[ExI] cure for global warming is working

Rafal Smigrodzki rafal.smigrodzki at gmail.com
Fri Dec 31 18:25:51 UTC 2010


On Wed, Dec 29, 2010 at 7:43 AM, Alfio Puglisi <alfio.puglisi at gmail.com> wrote:

>>
>> ### I am relying on the minority of studies that do. Also, see Lubos
>> Motl, a physicist whose funding is not dependent on AGW
>> (http://motls.blogspot.com/), he does have a pretty thorough analysis
>> of the issue a few months back in the blog.
>
> So we agree that it is a minority opinion.

### Using social criteria in deciding who to trust is only useful if
you do not have a technical analysis of the issue at hand. All truth
is at first a minority belief, and many common fallacies eventually
end up the same, so whenever you encounter vehement factual
disagreements between large groups of people you must use a technical
understanding as your most important source of knowledge.

------------------------

 I visited the site you mention,
> but I only found some articles from last March and May which state that the
> CO2-only sensitivity is around 1C and then go on endlessly about black
> bodies and such, but do not discuss feedbacks. BTW the front page article
> was starting like this:
> "Richard Alley (on the picture) is a mentally ill hippie so it shouldn't be
> surprising that he became a professor of climatology at Penn State
> University, the same place where Michael Mann cooked his fraudulent hockey
> stick pseudoscience...."
> Seems quite an opinionated guy.

### Yeah, he is. And Alley is crazy, while Mann is an all-out crook.
He used to work in Charlottesville where I live, and the state
attorney is now trying to find out exactly what happened to the
substantial funds he burned through while working for UVa.

-----------------------
>>
>
> I assume you mean "rural temperatures in the US". This way, you are throwing
> away almost all the data. If you are concerned by the urban effects, the
> north pole is the fastest warming region, and there are no cities to speak
> of there. UHI effects do not explain the warming.

### The north pole is either not warming at all, or else it is warming
very, very slowly. The huge red splotches on GISS reconstructions are
not supported by any data - GISS does not have thermometers in the
area, which perhaps why they feel they can go wild and invent +4C
temperature deviations. Same pertains to the Antarctic. "Watt's Up
With That" has a few discussions of the UHI specifically in the
Antarctic - turns out that GISS and UAH have been using a thermometer
on the Antarctic Peninsula which now is surrounded by a landing strip
that is kept snow-free year round, and produced significant spurious
warming, while other thermometers which did not yield results
confirming GISS' foregone conclusions, are simply disregarded.

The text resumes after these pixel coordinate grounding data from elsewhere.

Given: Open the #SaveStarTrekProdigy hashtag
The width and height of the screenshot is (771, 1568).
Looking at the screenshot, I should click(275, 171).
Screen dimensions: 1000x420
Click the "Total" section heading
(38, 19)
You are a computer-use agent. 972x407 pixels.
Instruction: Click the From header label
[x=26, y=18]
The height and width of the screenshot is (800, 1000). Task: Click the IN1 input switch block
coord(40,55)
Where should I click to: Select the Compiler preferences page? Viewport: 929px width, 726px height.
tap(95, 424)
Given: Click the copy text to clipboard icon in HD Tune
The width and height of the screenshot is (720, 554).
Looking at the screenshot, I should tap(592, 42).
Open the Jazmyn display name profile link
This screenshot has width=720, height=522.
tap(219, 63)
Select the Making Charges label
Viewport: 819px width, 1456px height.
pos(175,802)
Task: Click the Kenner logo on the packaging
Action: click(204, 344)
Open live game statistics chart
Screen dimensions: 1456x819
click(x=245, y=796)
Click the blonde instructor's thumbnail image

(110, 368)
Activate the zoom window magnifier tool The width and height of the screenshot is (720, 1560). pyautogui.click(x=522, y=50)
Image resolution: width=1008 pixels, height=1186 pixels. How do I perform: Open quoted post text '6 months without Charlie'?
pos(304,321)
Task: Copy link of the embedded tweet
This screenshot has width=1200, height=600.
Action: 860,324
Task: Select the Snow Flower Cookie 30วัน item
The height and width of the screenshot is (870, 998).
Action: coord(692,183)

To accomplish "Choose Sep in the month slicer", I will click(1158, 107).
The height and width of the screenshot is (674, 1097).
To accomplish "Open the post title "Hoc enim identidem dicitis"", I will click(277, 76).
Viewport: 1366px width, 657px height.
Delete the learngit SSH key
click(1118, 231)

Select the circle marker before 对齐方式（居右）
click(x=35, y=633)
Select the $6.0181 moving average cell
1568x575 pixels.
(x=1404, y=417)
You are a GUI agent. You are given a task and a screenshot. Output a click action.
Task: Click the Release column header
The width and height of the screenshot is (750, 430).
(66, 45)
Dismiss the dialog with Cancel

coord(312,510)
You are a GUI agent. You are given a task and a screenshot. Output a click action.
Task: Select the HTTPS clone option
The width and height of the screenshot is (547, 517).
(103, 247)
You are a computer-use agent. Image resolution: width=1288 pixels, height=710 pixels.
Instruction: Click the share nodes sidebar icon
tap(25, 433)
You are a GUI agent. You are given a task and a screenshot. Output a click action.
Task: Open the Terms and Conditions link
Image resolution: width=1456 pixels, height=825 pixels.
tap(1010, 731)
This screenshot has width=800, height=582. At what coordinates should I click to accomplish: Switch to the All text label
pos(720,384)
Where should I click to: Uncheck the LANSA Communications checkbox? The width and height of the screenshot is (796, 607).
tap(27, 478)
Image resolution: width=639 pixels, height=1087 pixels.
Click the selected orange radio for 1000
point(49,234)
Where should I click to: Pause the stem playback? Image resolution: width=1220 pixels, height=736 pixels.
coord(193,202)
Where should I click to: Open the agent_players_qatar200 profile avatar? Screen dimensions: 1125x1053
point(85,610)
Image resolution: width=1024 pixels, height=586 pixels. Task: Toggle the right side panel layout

BTW, rural temperatures all over the world, insofar as they are
actually available, have remained almost constant and the US is not an
exception. This is the main reason why I reject the global warming as
bad science (i.e. science completely polluted by special interests).

-----------------------------

> So again we can agree that it is premature to put a number on the CO2 effect
> on plant life.

### No, we have good data already. We know that plant mass will
increase by 40 to 80%, based on many indoor and outdoor CO2
supplementation experiments. We do not know yet how this change would
impact e.g. the amount of evapotranspiration, albedo, and the
concentration of VOCs emitted by plants (at least I haven't found such
data in published literature), but these are separate issues from the
generally good news about plant mass.